■ DESCRIPTION OF THE TASK
Copy out every line of the data below, keeping each one identical to its source.

####################

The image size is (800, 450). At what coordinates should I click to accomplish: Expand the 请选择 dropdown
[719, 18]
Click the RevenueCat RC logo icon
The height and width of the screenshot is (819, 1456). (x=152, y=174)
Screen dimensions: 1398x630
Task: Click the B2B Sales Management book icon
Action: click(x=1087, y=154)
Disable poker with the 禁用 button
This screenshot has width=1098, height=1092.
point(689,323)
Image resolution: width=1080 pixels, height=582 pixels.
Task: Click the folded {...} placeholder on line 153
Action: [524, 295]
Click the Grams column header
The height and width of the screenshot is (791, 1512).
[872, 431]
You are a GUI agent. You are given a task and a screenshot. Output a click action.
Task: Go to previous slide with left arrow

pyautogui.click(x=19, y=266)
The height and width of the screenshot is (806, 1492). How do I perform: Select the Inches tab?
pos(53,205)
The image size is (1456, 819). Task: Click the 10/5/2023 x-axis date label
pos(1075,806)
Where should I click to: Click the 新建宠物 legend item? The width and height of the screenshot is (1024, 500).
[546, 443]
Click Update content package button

####################

■ SOLUTION FOR THIS PROBLEM
The image size is (800, 450). At what coordinates should I click to accomplish: Expand the 请选择 dropdown
[719, 18]
Click the RevenueCat RC logo icon
The height and width of the screenshot is (819, 1456). (x=152, y=174)
Screen dimensions: 1398x630
Task: Click the B2B Sales Management book icon
Action: click(x=1087, y=154)
Disable poker with the 禁用 button
This screenshot has width=1098, height=1092.
point(689,323)
Image resolution: width=1080 pixels, height=582 pixels.
Task: Click the folded {...} placeholder on line 153
Action: [524, 295]
Click the Grams column header
The height and width of the screenshot is (791, 1512).
[872, 431]
You are a GUI agent. You are given a task and a screenshot. Output a click action.
Task: Go to previous slide with left arrow

pyautogui.click(x=19, y=266)
The height and width of the screenshot is (806, 1492). How do I perform: Select the Inches tab?
pos(53,205)
The image size is (1456, 819). Task: Click the 10/5/2023 x-axis date label
pos(1075,806)
Where should I click to: Click the 新建宠物 legend item? The width and height of the screenshot is (1024, 500).
[546, 443]
Click Update content package button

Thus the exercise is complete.